◆ **Détails de l'exercice**
Indiquez par oui ou par non si chacune des affirmations suivantes concorde avec le texte sur la résidence Waldhaus, et citez à l'appui les mots décisifs du texte.
1. Les maisons ont été construites pour loger le personnel de la clinique.
2. Chaque maison compte cinq pièces.
3. Le projet des promoteurs prévoit de remplacer les maisons par quatre blocs.

◆ **Texte à lire**
☆ ☆ ☆ ☆
Revue

La magie derrière la clôture

En dessous de la clinique psychiatrique Waldhaus, à Coire, douze maisons se cachent derrière les arbres et les buissons. Cette résidence d’employés érigée en 1946 doit être maintenant remplacée par quatre blocs totalisant 120 appartements. Ce projet, qui fait grincer des dents, offre l’occasion de regarder par-dessus la clôture.

Une vue aérienne permet de comprendre ce qui se dissimule derrière la verdure exubérante à la Cadonaustrasse, en périphérie de Coire. On domine alors la clinique psychiatrique Waldhaus et l’on aperçoit derrière, comme semées dans la pente, douze maisons individuelles. Des champs tout autour … nous sommes en 1947 et Coire n’est pas encore étendue jusque-là.

Cet ensemble, au sud de la clinique, est le fruit d’un concours d’architectes, lancé par le canton des Grisons durant l’année précédant la Seconde Guerre mondiale, afin de créer des logements pour le personnel de l’établissement. Finalement, les trois premiers lauréats se sont associés pour construire douze maisons individuelles de quatre pièces chacune. Les premières ont été occupées dès 1946. Sur la photo, on est frappé par la taille des jardins. L’autosuffisance n’était pas un vain mot au lendemain du conflit. Ces jardins généreux sont la signature de l’architecte paysagiste zurichois Walter Leder (1892–1985) – «un des pionniers de cette discipline en Suisse», explique Ludmila Seifert, directrice de la section grisonne de Patrimoine suisse.

En tant que propriétaire, le canton a lancé auprès d’investisseurs un concours d’idées pour densifier la parcelle. Si ce projet aboutit, les jours de cet habitat sont comptés. Car un terrain de cette taille, avec une situation aussi privilégiée, est une aubaine pour les promoteurs. Ceux-ci proposent de démolir les douze maisons et de les remplacer par quatre blocs totalisant 120 appartements. Depuis, une association pour la préservation de la résidence Waldhaus se bat contre le projet, par des oppositions, une pétition … et la justice aura le dernier mot.
☆ ☆ ☆ ☆
◆ **Données recueillies**

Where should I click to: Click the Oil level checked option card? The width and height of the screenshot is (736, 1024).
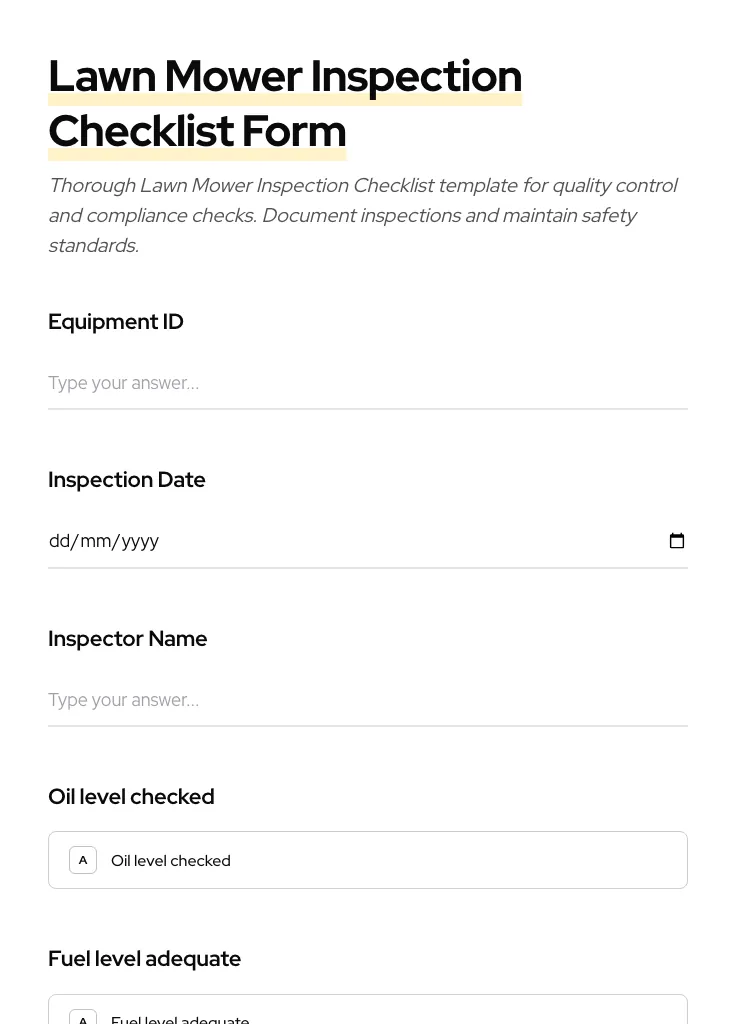pos(368,859)
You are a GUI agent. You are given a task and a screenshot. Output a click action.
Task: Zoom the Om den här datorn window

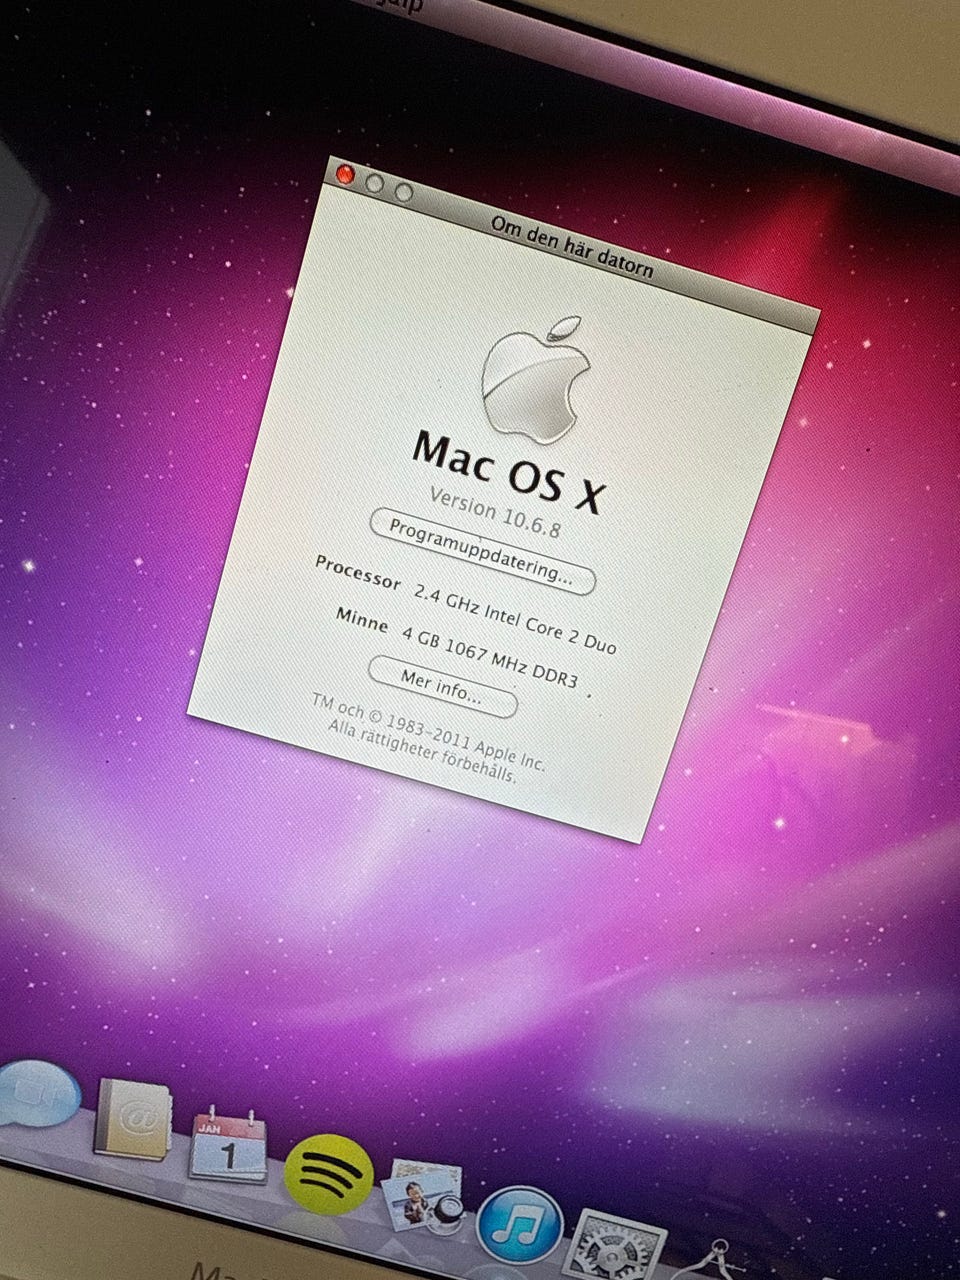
☆ ☆ ☆ ☆
◆ **Résultat obtenu**
1. Oui : « afin de créer des logements pour le personnel de l’établissement »
2. Non : « douze maisons individuelles de quatre pièces chacune »
3. Oui : « Ceux-ci proposent de démolir les douze maisons et de les remplacer par quatre blocs totalisant 120 appartements »